In economics 101, there is a widely-known assumption that “All things being equal,” this or that economic model should or must have turned out this way.
But, world-acclaimed economists will be the first to concede that the world and human behavior are not only imperfect but more so humans can behave irrationally and unpredictably so in that sense “all things cannot be equal,” at least speaking from rudimentary economics perspective.
The fact is we live in an unpredictable world with scarce resources where human wants/needs are unlimited. It happens all the time in human life, too. One may plan this way and yet the plans may turn out another way. World governments are also made up of human beings.
Often governments, and here one is talking about well-developed economies such as the United States, may come up with annual budget and quickly realizes the budgetary expenditures or forecasts may not be sufficient to meet all the urgent needs of the people.
This scenario lives governments to look elsewhere to seek for funds to help finance their deficits. After exhausting all its available domestic financial avenues, the next likely option is to contract loans or borrow money from private entities both internal and external, including from other friendly nations.
For instance, based on the US Council on Foreign Relations’ (a reputable nonprofit think tank) account, as of 2018, the US debt stands at almost $22 trillion. Out of this staggering amount, the biggest lenders or holders of the United States’ debt are China and Japan. Each of these nations holds nearly over $1.2 trillion apiece of the total debt of the U.S.
Added to the above statistics is the revelation that the United States “debt-to-GDP ratio is among the highest in the developed world, behind only Belgium, Portugal, Italy, Greece, and Japan” (see: Council on Foreign Relations website). More so, one of the leading American business TV outlets, the CNBC, reports that about 48% or nearly $13 trillion of the U.S. debt is held by the public; and again, the largest lenders are China and Japan, followed by countries like Ireland, Brazil, South Korea, Germany, and many others.
On the basis of the preceding, President Akufo-Addo cannot be faulted in saying that “The United States of America [of all contemporary nation-states] is one the biggest debtors in the world. So borrowing money is not necessarily a betrayal of the concept of independence.” The United States gained its self-autonomy from Britain in 1776.
By ex-president Mahama and his followers’ skewed logic, if borrowing money from other countries is seceding one’s national independence to another, then the most powerful and largest economy on earth (U.S.) is subservient to its biggest debt holders—China and Japan.
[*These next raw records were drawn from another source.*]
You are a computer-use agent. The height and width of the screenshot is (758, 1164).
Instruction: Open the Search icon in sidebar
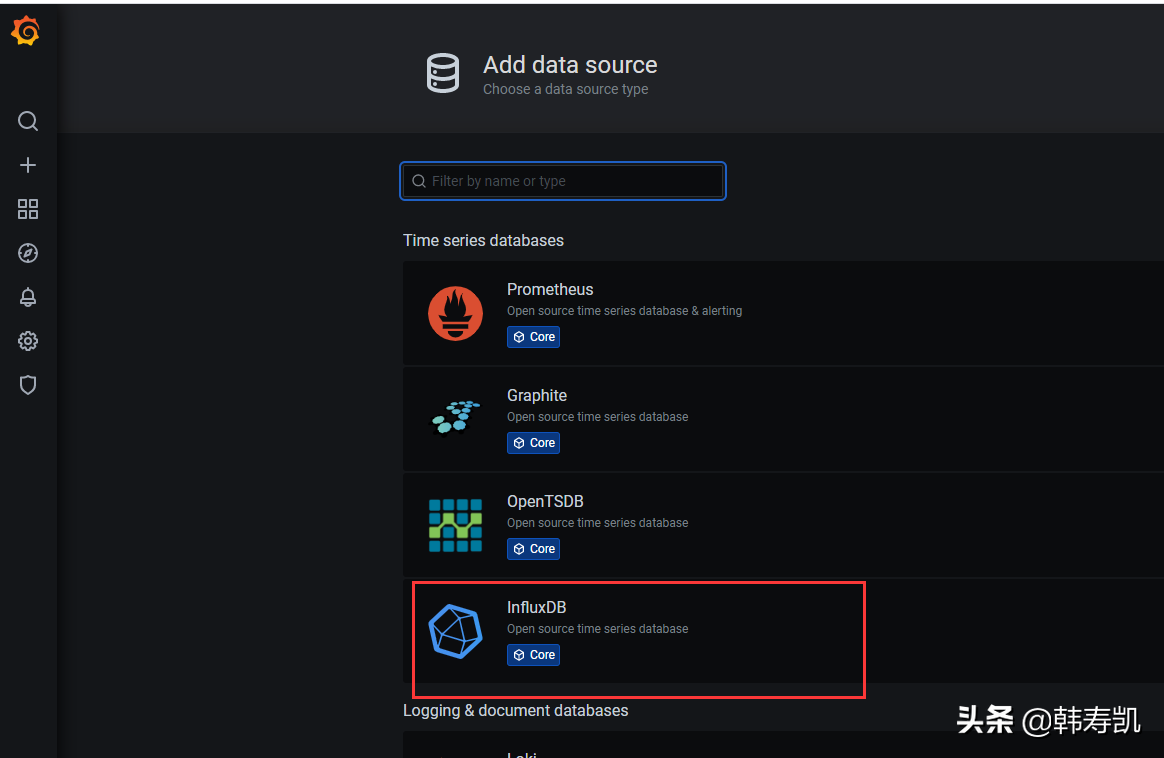coord(27,121)
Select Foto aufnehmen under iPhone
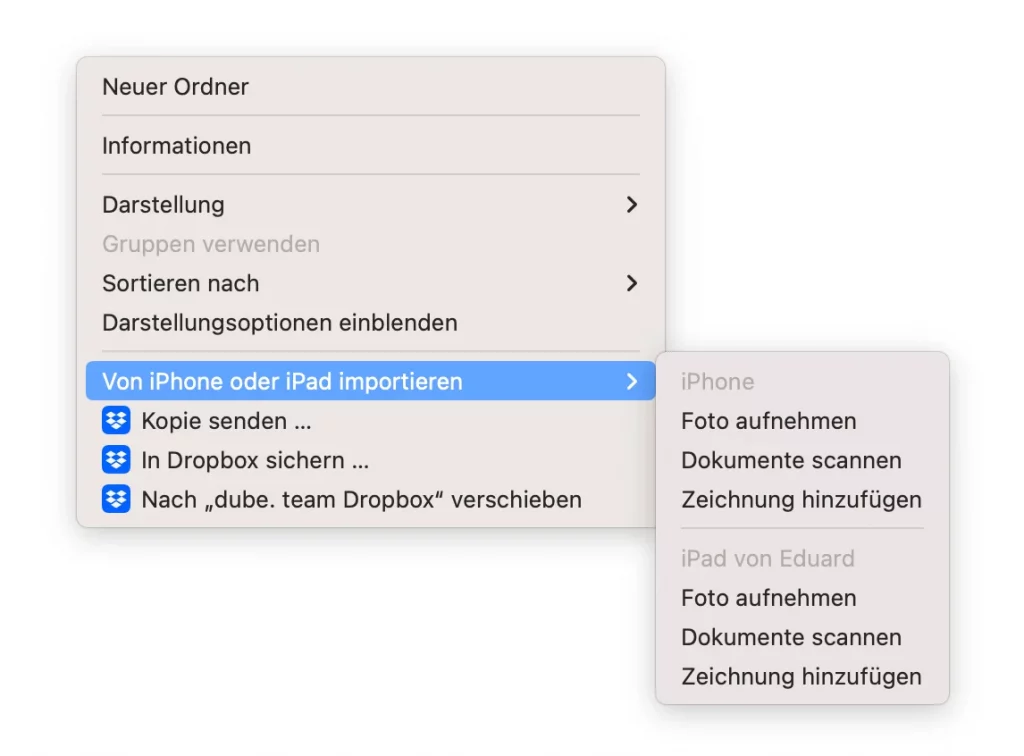The image size is (1024, 756). pos(769,421)
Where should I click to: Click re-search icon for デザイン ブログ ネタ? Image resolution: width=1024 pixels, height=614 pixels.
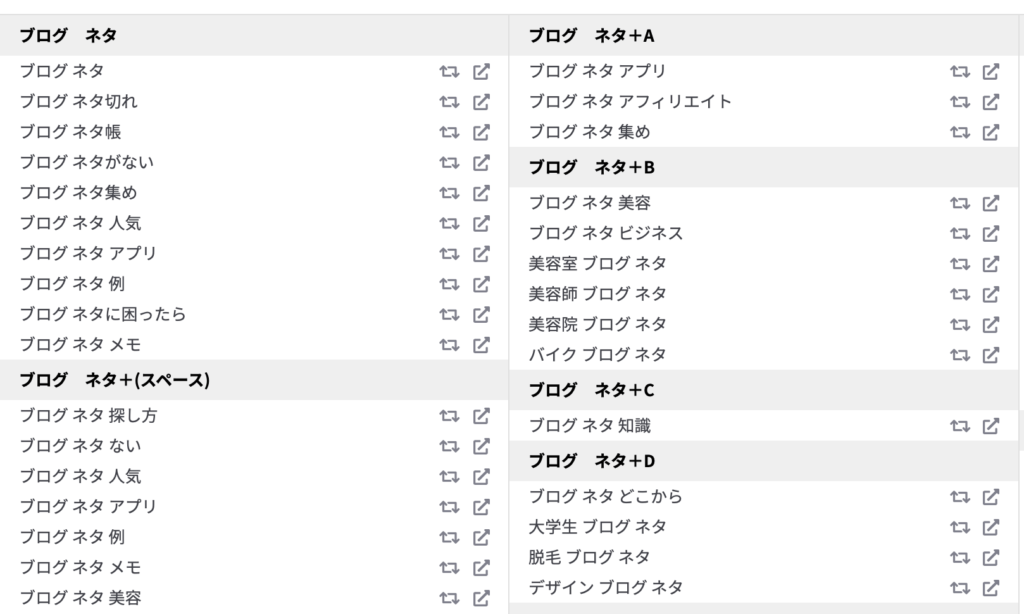959,589
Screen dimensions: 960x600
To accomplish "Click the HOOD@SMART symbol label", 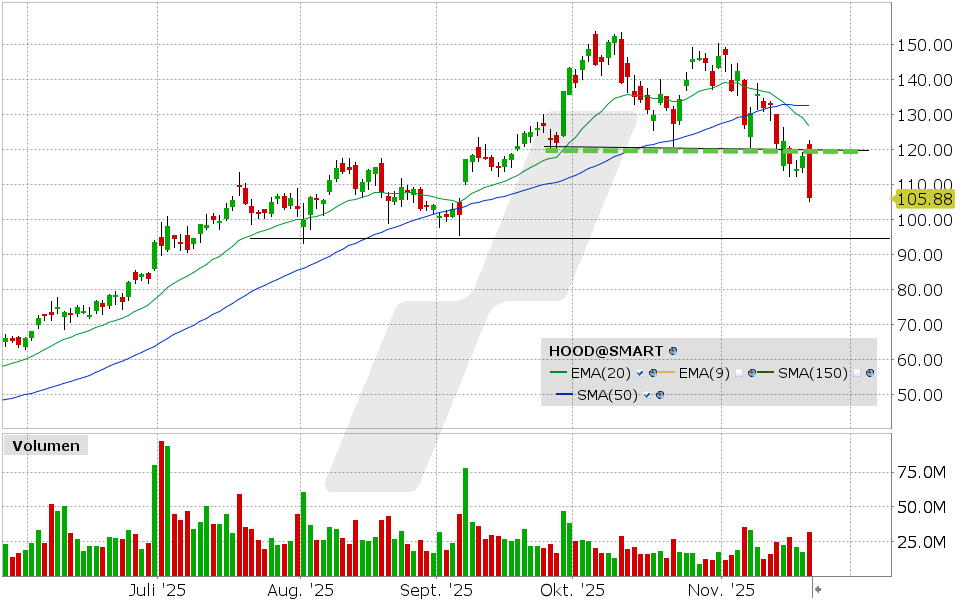I will coord(604,350).
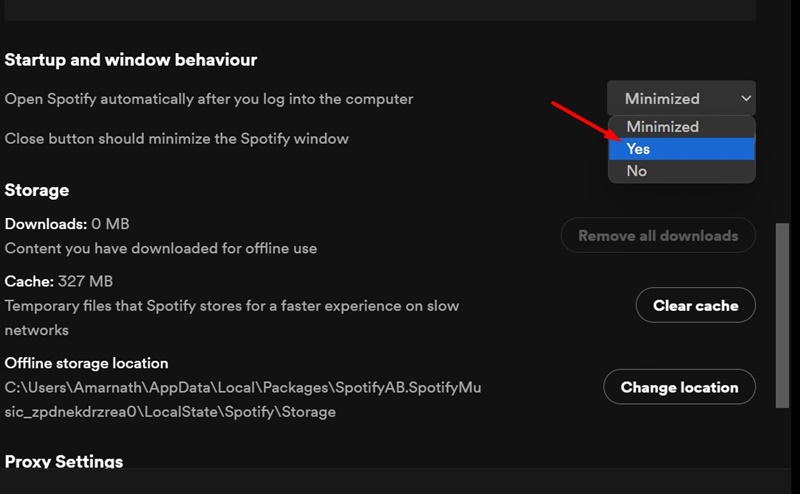The width and height of the screenshot is (800, 494).
Task: Click the offline storage folder path text
Action: pyautogui.click(x=243, y=399)

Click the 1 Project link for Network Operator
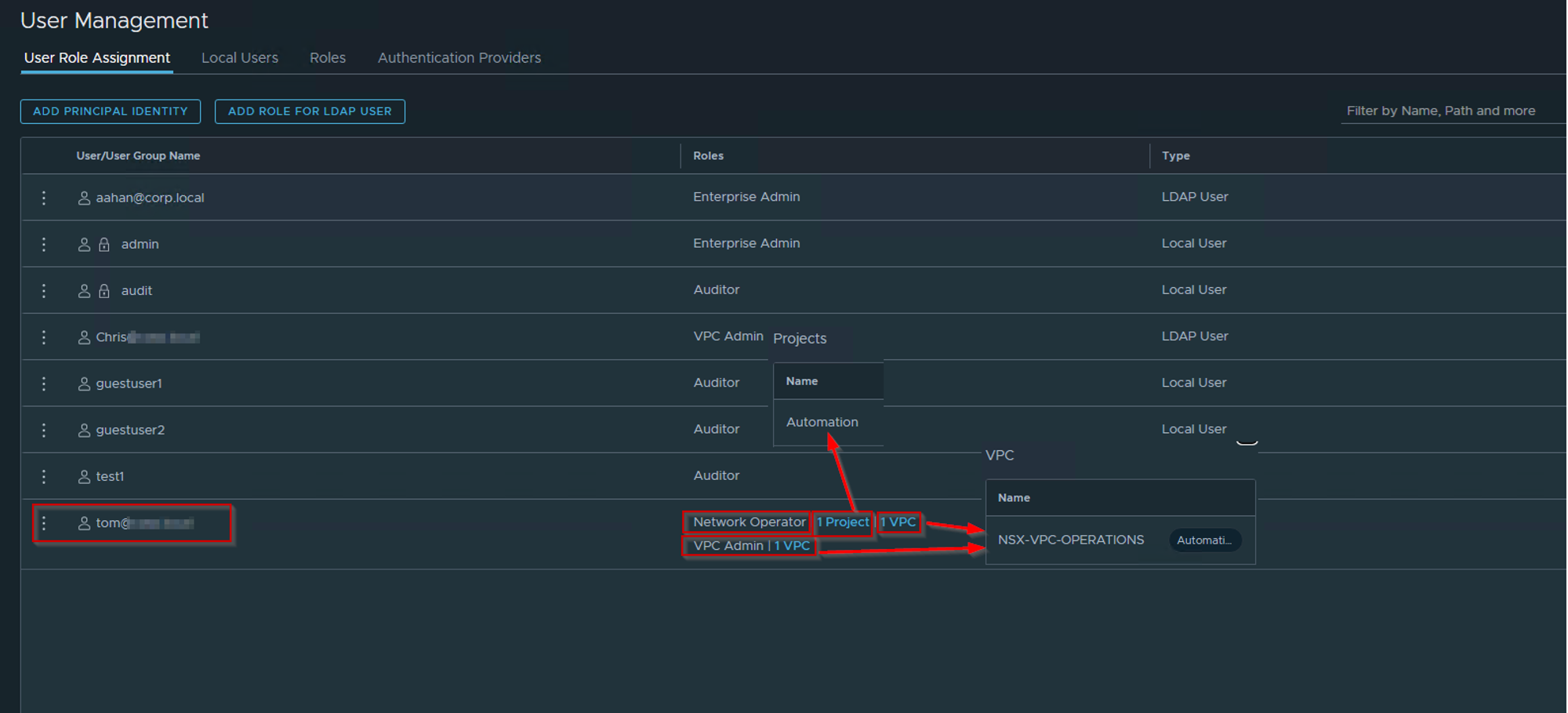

Even in opposition, it is crystal clear former president Mahama and his bunch of desperate power seekers are incompetent because almost all their criticisms are not grounded in realistic assessment of the prevailing socioeconomic conditions in Ghana. Instead, their critiques are anchored in the fallacy of false equivalence, as well as bitterness mostly emanating from the fact that the NDC led by Mr. Mahama lost miserably to Nana Akufo-Addo-led NPP in 2016.
This is to say merely making a case that then-presidential candidate Nana Akufo-Addo strongly criticized NDC government of Mr. Mahama for borrowing does not make the current opposition’s argument compelling.
Interstates or intergovernmental borrowing, especially in the modern world, has become acceptable norm and many governments across the globe use it to fund their yearly budget shortfalls. As President Addo correctly implied, the question is not about the borrowing per se; rather, the most significant aspect of contracting a loan is the management regime or how the money borrowed is prudently used for its intended purpose.
Most likely, if the then NDC regime under Mr. Mahama had shrewdly used all the money borrowed, there would not be the need for the opposition led by NPP to unleash criticisms on the government at the time.
In fact, available information indicates ex-President Mahama-led administration borrowed excessively from foreign sources; and, in each case, the money appropriated was not used judiciously. The result of the NDC’s mismanagement of the nation’s economy and its resources, including external loans, is the hardship that has drained into the country now under the government of Nana Akufo-Addo.
At this point, Ghana desperately needs money to embark on economic infrastructures and other social programs but the money to bankroll all these much-needed intervention initiatives is not readily available. Yet, the nation of Ghana, like all contemporary states, must be run at all cost and it takes money.
Here, if Mr. Mahama and his hosanna fellows are competent enough, they should be focusing on how this government manages the borrowed money, and not waste time engaging in immaterial semantics of “betrayal of independence” and other unproductive abstract concepts, such as the “loss of Ghana’s sovereignty” because of foreign loans? Give me a break!